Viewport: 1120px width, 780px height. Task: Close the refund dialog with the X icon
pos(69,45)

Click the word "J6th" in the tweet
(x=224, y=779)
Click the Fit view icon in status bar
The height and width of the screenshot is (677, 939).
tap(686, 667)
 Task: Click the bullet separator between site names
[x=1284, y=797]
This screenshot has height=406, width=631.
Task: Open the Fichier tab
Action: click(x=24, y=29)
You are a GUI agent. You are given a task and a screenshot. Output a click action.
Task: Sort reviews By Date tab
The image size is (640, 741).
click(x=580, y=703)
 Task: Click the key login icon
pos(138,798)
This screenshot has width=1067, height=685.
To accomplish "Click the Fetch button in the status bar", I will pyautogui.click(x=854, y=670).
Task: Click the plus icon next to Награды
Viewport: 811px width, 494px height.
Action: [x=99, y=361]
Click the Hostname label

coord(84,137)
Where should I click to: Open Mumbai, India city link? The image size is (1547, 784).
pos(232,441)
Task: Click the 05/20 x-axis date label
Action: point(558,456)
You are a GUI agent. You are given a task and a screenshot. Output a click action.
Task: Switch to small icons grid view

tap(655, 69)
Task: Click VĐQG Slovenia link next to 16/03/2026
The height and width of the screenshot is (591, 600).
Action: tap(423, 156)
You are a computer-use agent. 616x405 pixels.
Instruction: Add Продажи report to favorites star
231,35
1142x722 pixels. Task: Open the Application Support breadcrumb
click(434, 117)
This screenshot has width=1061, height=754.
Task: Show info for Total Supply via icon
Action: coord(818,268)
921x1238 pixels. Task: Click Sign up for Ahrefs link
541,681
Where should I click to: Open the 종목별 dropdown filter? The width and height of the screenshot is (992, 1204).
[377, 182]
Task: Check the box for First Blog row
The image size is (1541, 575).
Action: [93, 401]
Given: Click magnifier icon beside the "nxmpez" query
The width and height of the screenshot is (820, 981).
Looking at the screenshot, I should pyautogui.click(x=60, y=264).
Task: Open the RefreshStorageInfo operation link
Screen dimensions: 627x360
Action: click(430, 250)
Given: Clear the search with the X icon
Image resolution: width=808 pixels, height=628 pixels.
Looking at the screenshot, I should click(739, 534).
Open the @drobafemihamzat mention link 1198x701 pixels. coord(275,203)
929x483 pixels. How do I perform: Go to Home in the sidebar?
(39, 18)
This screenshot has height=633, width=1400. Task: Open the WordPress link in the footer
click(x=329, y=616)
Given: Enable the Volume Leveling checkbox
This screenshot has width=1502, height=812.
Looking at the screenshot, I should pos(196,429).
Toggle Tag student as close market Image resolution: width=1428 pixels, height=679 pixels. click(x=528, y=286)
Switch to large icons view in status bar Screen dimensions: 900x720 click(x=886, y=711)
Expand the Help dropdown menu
++++++++++
**ACTIVITY**
Go through the entries and restate each one exactly.

**RESULT OF THE TASK**
Viewport: 1120px width, 780px height. Task: Close the refund dialog with the X icon
pos(69,45)

Click the word "J6th" in the tweet
(x=224, y=779)
Click the Fit view icon in status bar
The height and width of the screenshot is (677, 939).
tap(686, 667)
 Task: Click the bullet separator between site names
[x=1284, y=797]
This screenshot has height=406, width=631.
Task: Open the Fichier tab
Action: click(x=24, y=29)
You are a GUI agent. You are given a task and a screenshot. Output a click action.
Task: Sort reviews By Date tab
The image size is (640, 741).
click(x=580, y=703)
 Task: Click the key login icon
pos(138,798)
This screenshot has width=1067, height=685.
To accomplish "Click the Fetch button in the status bar", I will pyautogui.click(x=854, y=670).
Task: Click the plus icon next to Награды
Viewport: 811px width, 494px height.
Action: [x=99, y=361]
Click the Hostname label

coord(84,137)
Where should I click to: Open Mumbai, India city link? The image size is (1547, 784).
pos(232,441)
Task: Click the 05/20 x-axis date label
Action: point(558,456)
You are a GUI agent. You are given a task and a screenshot. Output a click action.
Task: Switch to small icons grid view

tap(655, 69)
Task: Click VĐQG Slovenia link next to 16/03/2026
The height and width of the screenshot is (591, 600).
Action: tap(423, 156)
You are a computer-use agent. 616x405 pixels.
Instruction: Add Продажи report to favorites star
231,35
1142x722 pixels. Task: Open the Application Support breadcrumb
click(434, 117)
This screenshot has width=1061, height=754.
Task: Show info for Total Supply via icon
Action: coord(818,268)
921x1238 pixels. Task: Click Sign up for Ahrefs link
541,681
Where should I click to: Open the 종목별 dropdown filter? The width and height of the screenshot is (992, 1204).
[377, 182]
Task: Check the box for First Blog row
The image size is (1541, 575).
Action: [93, 401]
Given: Click magnifier icon beside the "nxmpez" query
The width and height of the screenshot is (820, 981).
Looking at the screenshot, I should pyautogui.click(x=60, y=264).
Task: Open the RefreshStorageInfo operation link
Screen dimensions: 627x360
Action: click(430, 250)
Given: Clear the search with the X icon
Image resolution: width=808 pixels, height=628 pixels.
Looking at the screenshot, I should click(739, 534).
Open the @drobafemihamzat mention link 1198x701 pixels. coord(275,203)
929x483 pixels. How do I perform: Go to Home in the sidebar?
(39, 18)
This screenshot has height=633, width=1400. Task: Open the WordPress link in the footer
click(x=329, y=616)
Given: Enable the Volume Leveling checkbox
This screenshot has width=1502, height=812.
Looking at the screenshot, I should pos(196,429).
Toggle Tag student as close market Image resolution: width=1428 pixels, height=679 pixels. click(x=528, y=286)
Switch to large icons view in status bar Screen dimensions: 900x720 click(x=886, y=711)
Expand the Help dropdown menu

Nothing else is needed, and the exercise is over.